Pianist Liza Stepanova’s New Album Champions Brooding New Music by Immigrant Composers
As we’ve been seeing more and more over the last couple of years, many artists most closely associated with traditional classical repertoire have a not-so-secret passion for new music. Pianist Liza Stepanova lays claim to that cred with her new solo album E Pluribus Unum – streaming at Spotify – a collection reflecting her background as as an American immigrant. It’s mix of strikingly purposeful, accessible and rather dark works by her fellow immigrants, including several world premieres.

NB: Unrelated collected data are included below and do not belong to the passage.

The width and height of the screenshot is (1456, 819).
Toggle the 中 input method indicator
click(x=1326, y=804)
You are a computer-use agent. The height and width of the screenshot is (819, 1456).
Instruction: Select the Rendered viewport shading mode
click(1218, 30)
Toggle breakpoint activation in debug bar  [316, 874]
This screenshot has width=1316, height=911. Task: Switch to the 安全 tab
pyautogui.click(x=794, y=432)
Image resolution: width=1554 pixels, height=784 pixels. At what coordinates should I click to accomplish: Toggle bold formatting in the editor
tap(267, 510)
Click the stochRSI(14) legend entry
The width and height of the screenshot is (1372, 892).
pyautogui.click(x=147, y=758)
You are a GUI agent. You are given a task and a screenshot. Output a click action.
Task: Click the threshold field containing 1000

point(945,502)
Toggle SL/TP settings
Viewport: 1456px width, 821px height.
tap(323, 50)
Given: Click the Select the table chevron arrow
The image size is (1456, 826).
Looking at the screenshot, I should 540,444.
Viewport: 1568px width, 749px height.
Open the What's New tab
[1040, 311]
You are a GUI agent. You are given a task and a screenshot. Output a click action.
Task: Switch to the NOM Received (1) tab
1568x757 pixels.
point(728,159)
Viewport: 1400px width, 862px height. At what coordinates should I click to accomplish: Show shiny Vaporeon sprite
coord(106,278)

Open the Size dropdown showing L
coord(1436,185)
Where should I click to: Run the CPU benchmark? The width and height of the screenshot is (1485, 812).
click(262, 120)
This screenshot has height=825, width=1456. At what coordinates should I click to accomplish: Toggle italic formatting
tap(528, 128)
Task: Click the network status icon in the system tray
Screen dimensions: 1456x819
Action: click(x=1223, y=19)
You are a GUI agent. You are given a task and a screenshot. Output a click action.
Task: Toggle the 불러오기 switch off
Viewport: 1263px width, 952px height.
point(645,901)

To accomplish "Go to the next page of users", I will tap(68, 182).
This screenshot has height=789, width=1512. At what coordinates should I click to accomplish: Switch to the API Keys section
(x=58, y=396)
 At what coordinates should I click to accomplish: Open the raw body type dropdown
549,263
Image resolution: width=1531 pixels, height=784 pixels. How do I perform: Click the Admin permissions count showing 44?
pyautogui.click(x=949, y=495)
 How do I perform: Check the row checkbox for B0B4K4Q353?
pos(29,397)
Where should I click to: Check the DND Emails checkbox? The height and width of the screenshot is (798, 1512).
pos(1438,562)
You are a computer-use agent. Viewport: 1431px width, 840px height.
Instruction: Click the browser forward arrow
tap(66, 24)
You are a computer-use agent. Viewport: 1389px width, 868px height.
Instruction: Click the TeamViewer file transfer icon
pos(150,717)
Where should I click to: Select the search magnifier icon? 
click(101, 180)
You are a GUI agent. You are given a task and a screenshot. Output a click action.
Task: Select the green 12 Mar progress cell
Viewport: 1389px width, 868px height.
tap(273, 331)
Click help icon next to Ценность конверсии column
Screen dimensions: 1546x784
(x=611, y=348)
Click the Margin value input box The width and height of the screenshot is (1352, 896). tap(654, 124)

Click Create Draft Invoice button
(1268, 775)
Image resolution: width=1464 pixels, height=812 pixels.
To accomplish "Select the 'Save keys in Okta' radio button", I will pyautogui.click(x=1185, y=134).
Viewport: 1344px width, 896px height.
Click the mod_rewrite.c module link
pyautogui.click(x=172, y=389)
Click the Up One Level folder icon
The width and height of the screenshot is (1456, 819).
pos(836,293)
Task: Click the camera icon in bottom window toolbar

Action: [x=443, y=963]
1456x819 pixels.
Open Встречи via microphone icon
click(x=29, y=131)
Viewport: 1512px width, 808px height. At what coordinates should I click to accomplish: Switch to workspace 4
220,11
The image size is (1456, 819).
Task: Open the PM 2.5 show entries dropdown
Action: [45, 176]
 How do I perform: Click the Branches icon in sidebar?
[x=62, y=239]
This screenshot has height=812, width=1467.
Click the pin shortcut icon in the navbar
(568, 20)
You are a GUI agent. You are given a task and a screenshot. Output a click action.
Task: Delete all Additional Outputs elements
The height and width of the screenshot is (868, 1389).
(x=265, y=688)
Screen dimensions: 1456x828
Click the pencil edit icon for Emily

Musically the takeaway is that if you think she’s good at, say, Tschaikovsky, wait til you hear this. And in a year where the Immigrations and Customs Enforcement has been committing crimes against humanity by forcibly performing hysterectomies on refugee women,, the album takes on even greater relevance.
She opens with An Old Photograph from the Grandparents’ Childhood, a brooding, steadily Chopinesque, chromatically biting miniature by Lera Auerbach. Kamran Ince’s partita Symphony in Blue is a study in stabbing acerbity versus calm, spacious, often mysterious resonance, with a little inside-the-piano flitting. Stepanova’s carnivalesque music-box upper register work is enabled by what sounds like tacks on the hammers.
Chaya Czernowin‘s Fardance Close has the same dichotomy, flickering highs in contrast with low rumbles and even more suspense. Stepanova next tackles two selections from Reinaldo Moya’s South American refugee suite The Way North. The first, La Bestia, follows scrambling upward tangents which grow more allusively ominous. The second, Rain Outside the Church has artful contrast between high pointillisms and more enveloping, low-midrange variations: Debussy is the obvious reference.
The point of Anna Clyne‘s On Track, a surreally produced, propulsively chiming electroacoustic theme and subtle variations, is that change is constant, like it or not: the ending is completely unexpected. Mool, a Lake Michigan tableau by Eun Young Lee, has strikingly understated, spaciously nocturnal phrasing and a distant, austere glitter: it’s one of the album’s most memorable moments.
Badie Khaleghian‘s triptych Táhirih the Pure, dedicated to the tragic 19th century feminist mystic, begins with The Day of Alert, a dynamically-charged, allusively Middle Eastern-tinged prelude built around an uneasily circling lefthand riff. Part two, Unchained is assembled around the album’s most persistent trope, high/low contrasts, in this case magnified by dissociative rhythms. The conclusion, Badasht is a sort of mirror image of the introduction, Stepanova nimbly tackling the daunting, insistent pointillisms ringing out over moody resonance.
Piglia, by Pablo Ortiz is part pensive prelude, part a more subtle take on what Kachaturian did with his Sabre Dance. Stepanova closes the record with Gabriela Lena Frank‘s rather wryly phantasmagorical Karnavalito No. 1. All of this is as thoughtfully and intuitively played as it is programmed. Let’s look forward to the day we get the chance to see Stepanova continue in this very auspicious direction, onstage, in front of an audience!